У него сил не осталось, идти три недели по тайге — это долго и тяжко. Он вытянул было ноги, ботинки снимать не стал, как делал это обычно. Сегодня надо быть в ботинках. Сегодня важный привал, тот самый, предпоследний, одна ночь осталась до точки.
От мысли об этом кровь поднялась, нехорошо стало на душе. Не делал Дима-Чума таких дел. Воровал, наркотиками торговал, было. Этим и жить думал. На мокрое не ходил и не собирался. Но как нельзя в побег идти одному, так и выходить из него надо без груза. Спира свой, братан Спира, он останется в своих лесах, в болотах этих вечных и сгинет здесь от медведя или человека. А Трофим странный, он к своим пойдёт, а кто те «свои» — Бог ведает. Потому Трофима надо здесь оставить. И не завтра оставить, близко к точке, а сейчас, чтобы не набрёл кто и не вышел по следам куда не следует.
Заточка лежала в потайном кармане, хорошая, сделанная лагерным мастером из рессоры тракторного прицепа. Лагерная вещь: клинок гранёный, как штык, чтобы пробивать ватник и одежду тёплую. Без лезвия — от него только кровь лишняя.

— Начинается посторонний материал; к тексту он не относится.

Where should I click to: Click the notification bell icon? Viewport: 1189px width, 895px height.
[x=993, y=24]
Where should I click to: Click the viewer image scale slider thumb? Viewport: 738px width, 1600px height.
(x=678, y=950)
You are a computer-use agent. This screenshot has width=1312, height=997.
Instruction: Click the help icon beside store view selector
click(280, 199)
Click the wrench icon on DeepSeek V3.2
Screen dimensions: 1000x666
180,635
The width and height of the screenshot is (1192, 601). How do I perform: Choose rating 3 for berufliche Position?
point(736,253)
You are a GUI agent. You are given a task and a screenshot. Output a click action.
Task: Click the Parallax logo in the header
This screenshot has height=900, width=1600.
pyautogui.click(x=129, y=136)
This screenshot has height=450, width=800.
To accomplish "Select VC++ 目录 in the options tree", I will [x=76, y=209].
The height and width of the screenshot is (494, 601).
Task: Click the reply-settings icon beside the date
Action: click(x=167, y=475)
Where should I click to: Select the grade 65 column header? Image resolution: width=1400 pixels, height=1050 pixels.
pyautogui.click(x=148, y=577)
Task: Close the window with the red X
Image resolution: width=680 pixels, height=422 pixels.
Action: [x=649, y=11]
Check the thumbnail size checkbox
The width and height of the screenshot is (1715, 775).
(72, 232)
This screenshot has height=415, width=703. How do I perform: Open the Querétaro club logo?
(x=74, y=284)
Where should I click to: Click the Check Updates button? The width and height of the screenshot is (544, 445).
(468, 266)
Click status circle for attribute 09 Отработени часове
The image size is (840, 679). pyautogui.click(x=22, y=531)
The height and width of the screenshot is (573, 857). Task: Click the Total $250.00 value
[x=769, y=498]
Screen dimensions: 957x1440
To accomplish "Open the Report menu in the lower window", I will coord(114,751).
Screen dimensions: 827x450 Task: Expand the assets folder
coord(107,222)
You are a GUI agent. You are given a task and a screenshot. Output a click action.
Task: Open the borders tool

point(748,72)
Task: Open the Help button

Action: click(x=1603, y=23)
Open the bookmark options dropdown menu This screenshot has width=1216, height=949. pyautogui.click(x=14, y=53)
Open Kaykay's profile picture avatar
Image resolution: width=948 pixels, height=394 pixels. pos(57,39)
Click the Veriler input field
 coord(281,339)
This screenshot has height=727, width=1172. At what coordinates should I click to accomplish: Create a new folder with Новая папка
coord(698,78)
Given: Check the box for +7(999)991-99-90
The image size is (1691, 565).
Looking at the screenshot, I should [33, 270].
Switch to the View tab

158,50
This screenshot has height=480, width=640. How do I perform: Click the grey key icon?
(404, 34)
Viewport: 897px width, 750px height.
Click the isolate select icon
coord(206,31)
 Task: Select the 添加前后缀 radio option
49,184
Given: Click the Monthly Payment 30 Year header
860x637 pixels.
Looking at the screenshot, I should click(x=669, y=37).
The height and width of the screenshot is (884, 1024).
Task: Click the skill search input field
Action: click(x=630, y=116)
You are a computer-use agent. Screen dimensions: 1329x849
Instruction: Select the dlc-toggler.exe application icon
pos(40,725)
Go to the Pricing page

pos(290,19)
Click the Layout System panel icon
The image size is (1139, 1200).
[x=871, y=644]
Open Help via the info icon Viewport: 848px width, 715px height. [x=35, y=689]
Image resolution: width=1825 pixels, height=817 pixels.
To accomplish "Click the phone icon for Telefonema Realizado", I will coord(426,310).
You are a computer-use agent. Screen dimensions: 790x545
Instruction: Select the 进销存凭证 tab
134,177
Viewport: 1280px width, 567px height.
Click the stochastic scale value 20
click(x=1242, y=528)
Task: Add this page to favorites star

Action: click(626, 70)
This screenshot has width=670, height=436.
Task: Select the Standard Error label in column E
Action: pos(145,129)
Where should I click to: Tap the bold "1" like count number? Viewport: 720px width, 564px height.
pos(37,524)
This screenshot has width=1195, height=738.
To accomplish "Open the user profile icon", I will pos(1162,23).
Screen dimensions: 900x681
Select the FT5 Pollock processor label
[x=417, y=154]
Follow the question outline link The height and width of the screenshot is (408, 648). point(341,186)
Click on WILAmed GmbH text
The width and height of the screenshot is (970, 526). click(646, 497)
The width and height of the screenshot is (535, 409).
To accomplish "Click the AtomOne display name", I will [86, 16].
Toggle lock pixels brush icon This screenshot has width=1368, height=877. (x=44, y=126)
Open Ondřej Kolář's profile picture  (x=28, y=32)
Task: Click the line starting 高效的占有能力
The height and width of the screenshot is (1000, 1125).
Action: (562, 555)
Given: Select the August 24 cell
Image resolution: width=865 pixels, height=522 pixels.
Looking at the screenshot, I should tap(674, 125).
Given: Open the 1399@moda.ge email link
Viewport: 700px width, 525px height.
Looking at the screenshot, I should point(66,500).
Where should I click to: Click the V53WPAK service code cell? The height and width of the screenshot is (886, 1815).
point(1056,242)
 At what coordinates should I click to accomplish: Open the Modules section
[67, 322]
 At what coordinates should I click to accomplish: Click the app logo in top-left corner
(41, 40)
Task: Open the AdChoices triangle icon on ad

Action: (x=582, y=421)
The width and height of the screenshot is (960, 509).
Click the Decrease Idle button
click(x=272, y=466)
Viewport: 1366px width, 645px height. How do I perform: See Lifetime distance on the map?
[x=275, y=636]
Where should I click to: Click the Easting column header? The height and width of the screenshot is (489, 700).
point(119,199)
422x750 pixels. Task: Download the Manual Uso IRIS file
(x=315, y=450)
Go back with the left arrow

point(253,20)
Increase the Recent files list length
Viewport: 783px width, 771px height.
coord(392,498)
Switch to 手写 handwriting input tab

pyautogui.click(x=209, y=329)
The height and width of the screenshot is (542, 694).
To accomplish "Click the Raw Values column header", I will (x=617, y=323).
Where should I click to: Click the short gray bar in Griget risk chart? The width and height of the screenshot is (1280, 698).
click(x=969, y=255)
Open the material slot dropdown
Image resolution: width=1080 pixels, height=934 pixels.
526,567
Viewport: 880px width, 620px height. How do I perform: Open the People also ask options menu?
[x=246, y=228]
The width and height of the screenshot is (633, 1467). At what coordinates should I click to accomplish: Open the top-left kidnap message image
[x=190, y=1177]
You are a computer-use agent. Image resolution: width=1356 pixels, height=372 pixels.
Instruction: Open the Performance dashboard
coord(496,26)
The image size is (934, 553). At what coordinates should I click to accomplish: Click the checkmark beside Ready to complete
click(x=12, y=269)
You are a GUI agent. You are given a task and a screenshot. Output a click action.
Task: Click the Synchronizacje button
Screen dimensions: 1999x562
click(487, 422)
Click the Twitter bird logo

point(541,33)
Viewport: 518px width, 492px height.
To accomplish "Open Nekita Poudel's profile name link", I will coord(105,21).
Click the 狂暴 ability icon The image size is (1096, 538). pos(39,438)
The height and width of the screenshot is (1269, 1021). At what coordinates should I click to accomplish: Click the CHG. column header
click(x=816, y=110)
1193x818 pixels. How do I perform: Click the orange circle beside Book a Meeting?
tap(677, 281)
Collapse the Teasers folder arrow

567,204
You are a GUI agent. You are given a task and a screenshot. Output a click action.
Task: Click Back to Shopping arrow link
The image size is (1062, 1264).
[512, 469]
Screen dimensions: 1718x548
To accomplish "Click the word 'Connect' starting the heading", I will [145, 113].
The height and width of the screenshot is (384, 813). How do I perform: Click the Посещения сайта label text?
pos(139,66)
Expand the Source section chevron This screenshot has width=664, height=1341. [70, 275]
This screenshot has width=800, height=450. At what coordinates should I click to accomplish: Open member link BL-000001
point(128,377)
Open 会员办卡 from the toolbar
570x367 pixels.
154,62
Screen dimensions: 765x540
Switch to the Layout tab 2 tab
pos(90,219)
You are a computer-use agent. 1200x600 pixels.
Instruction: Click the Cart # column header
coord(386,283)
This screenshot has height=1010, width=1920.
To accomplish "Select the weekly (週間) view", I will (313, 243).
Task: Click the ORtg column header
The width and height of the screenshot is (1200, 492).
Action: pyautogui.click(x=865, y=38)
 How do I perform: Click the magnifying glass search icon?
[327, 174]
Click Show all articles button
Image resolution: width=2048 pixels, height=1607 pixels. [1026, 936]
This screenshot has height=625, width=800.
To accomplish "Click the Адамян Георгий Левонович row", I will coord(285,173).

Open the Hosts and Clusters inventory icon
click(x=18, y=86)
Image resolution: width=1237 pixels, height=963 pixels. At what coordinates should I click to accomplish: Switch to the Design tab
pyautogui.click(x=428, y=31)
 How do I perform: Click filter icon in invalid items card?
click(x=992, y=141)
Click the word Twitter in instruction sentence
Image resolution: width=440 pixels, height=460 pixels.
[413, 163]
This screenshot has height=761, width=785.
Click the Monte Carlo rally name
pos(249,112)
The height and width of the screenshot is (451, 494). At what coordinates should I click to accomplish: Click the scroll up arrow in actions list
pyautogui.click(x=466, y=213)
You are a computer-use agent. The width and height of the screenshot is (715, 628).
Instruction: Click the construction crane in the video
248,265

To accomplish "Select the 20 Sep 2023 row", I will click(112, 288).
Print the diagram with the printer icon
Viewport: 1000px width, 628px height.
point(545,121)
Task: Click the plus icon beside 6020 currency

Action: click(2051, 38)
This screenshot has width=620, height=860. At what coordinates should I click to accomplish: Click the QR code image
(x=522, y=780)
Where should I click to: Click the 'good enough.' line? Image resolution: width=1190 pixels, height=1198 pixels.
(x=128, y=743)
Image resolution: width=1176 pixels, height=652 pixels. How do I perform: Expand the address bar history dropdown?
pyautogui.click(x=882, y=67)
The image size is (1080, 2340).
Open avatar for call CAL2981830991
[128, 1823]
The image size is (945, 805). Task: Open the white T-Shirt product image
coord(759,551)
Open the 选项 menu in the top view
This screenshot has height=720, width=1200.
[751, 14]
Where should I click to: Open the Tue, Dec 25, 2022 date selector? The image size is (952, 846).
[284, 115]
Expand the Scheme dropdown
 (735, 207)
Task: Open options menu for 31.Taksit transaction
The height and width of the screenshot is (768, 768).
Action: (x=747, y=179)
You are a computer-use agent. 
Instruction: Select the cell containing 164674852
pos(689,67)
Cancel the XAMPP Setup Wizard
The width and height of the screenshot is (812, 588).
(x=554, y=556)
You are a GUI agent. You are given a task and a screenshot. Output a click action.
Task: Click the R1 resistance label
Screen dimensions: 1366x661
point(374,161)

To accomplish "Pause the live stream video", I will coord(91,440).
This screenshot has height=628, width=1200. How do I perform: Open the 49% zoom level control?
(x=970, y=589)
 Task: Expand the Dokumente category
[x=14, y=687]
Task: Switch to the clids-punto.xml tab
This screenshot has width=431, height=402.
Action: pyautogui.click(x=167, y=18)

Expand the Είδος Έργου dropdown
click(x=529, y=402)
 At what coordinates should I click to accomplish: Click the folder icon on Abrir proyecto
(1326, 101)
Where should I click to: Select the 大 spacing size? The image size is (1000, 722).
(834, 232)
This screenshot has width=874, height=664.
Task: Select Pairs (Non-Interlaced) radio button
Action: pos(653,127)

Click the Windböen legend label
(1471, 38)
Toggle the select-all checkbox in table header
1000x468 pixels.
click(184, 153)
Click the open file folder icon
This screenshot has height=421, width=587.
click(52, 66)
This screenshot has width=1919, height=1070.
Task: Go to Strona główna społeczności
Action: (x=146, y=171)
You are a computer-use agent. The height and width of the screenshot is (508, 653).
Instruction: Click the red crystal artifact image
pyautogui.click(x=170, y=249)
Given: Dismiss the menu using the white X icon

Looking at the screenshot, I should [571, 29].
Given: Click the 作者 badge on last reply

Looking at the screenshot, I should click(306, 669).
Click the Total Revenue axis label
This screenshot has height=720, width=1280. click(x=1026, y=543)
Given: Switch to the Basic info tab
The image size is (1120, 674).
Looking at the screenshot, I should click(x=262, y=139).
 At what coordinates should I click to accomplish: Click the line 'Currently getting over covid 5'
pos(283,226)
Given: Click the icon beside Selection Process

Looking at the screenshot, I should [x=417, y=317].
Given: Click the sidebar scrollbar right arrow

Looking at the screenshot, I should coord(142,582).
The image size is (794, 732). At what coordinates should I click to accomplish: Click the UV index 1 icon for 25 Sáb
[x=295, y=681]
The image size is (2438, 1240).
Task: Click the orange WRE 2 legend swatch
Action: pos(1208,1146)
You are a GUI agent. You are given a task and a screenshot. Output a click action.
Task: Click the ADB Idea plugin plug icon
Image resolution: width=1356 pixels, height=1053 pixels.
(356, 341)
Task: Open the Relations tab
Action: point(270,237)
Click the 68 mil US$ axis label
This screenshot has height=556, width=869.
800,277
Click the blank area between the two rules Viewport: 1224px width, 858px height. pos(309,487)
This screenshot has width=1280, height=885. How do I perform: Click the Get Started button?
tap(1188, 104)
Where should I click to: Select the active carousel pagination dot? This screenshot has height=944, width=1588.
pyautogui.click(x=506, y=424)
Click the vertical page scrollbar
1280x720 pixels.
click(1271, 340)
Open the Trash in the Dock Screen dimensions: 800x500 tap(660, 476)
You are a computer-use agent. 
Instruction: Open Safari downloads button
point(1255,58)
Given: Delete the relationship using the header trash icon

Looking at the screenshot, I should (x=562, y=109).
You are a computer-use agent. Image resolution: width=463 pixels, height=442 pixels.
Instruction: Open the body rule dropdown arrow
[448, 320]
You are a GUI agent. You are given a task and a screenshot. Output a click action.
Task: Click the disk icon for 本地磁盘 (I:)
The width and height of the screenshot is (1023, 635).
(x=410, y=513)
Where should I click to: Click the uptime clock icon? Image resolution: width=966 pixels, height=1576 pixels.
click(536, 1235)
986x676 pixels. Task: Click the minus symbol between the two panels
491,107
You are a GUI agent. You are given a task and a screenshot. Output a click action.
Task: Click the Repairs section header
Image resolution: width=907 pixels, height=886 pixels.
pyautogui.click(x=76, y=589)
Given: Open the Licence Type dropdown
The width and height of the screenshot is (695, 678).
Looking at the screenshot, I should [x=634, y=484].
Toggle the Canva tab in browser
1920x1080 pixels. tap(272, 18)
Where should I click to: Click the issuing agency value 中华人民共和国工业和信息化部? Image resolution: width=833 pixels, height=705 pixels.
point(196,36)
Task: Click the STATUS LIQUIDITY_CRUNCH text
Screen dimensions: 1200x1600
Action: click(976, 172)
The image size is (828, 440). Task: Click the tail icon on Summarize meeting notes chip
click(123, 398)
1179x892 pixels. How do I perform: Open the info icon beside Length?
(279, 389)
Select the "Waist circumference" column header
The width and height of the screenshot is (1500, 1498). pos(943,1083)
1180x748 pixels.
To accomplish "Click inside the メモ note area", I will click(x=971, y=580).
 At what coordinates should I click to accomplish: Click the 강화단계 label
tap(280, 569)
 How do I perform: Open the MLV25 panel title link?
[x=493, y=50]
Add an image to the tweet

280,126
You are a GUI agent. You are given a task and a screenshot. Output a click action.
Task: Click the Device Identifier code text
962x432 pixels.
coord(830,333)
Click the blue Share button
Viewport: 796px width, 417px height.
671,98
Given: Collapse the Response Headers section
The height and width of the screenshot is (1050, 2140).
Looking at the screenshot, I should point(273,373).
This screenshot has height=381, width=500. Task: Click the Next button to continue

Дима-Чума пощупал металл и пошёл к костру со своей кружкой, в которую положил щепотку бережно хранимого индийского чая, худшего из всех возможных, — россыпь пахнущих сырой землёй катышков. Такой ценили арестанты во все времена, какие Дима помнил. Только из такого чая получался тот самый бурый напиток, от которого сердце вставало, а голова светлела, выгоняя сон.
— Чифирь опять? — спросил Трофим, который сидел рядом с костром на старом бревне, разглядывая сорванную ветку можжевельника с причудливо торчащими в разные стороны иглами.
— Чифирь — первое дело для зэка, — успокоившись привычным занятием, проворчал Дима, помешивая жижу в кружке и дожидаясь, когда она вскипит.
— Три раза кипятить надо, — скороговоркой проговорил Спира, щуря узкие глаза на солнце, которое проглядывало сквозь широкие стволы старых сосен.
— Кого учишь? — неожиданно для себя зло ответил Дима.
Его вновь стало мучить предстоящее. Мокрое.
Разговор об этом со Спирой неделю назад вышел тяжёлый.
— Не злой он, — бурчал упрямый зырянин отрывисто, — такой же каторжанин. Как ты. Как я.
— За что он сидит, ты знаешь? — злился Дима. — Говорят, что из врагов, из чуждых. Сдаст он нас.
— Никого он не сдавал, год его знаю, за тяжкие телесные сидит. Жену с мужиком застал, все знают, — отвечал упрямый Спира.
Согласились на том, что Чума сделает всё сам. А Спира уйдёт на это время в лес, как бы ягоды смотреть.
— Помогать не буду, — отрезал тогда Спира.